If imaging was part of the test, the cardiologist or radiologist compares rest and stress images side by side, looking for mismatches in blood flow or areas of the heart wall that don’t contract properly under stress. These findings help determine whether a blockage is significant enough to need treatment or can be managed with medication and lifestyle changes.
What Recovery Looks Like
After the treadmill stops or the medication wears off, you’ll stay in the testing area for about 15 minutes while the team monitors your heart rate, blood pressure, and ECG as they return to normal. Once everything stabilizes, you’re free to leave. Most people feel fine afterward, though some experience mild fatigue or light-headedness for a short time.
For nuclear stress tests, the imaging portion can add time to the overall appointment. You may need to wait between rest and stress images, so the full visit can take two to four hours even though the active exercise portion is only around 10 to 15 minutes.

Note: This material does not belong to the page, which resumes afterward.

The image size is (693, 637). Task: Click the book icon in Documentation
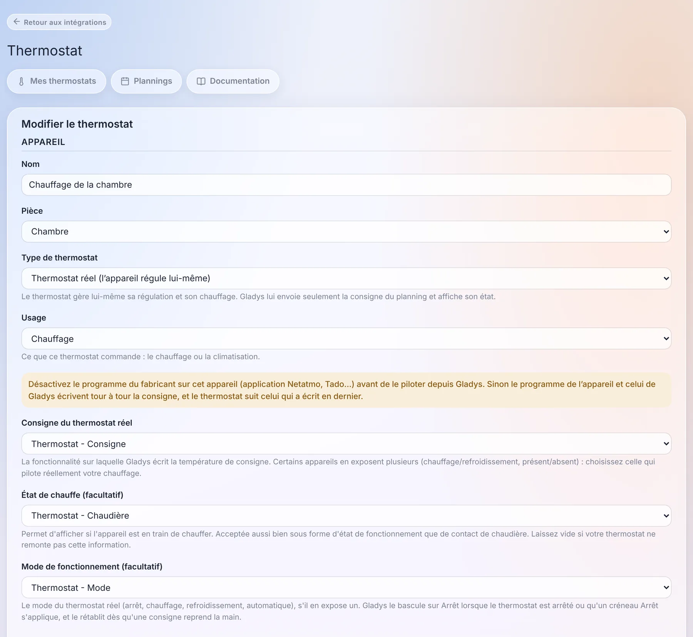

Preliminary results are sometimes shared the same day, but the official interpretation, especially when imaging is involved, typically comes within a few days once a specialist has reviewed everything in detail.
How Safe Is the Test
Stress tests are considered low-risk procedures. In a study of nearly 8,000 outpatients who underwent cardiac stress testing, the 30-day rate of heart attack was 0.7%, the rate of needing a stent or bypass procedure was 0.3%, and there were zero deaths. The testing environment is closely supervised with resuscitation equipment on hand, and the test is stopped immediately if dangerous rhythm changes, a significant drop in blood pressure, or severe symptoms develop. The small radiation dose from a nuclear stress test is comparable to what you’d receive from a few years of natural background exposure and is not considered harmful for occasional diagnostic use.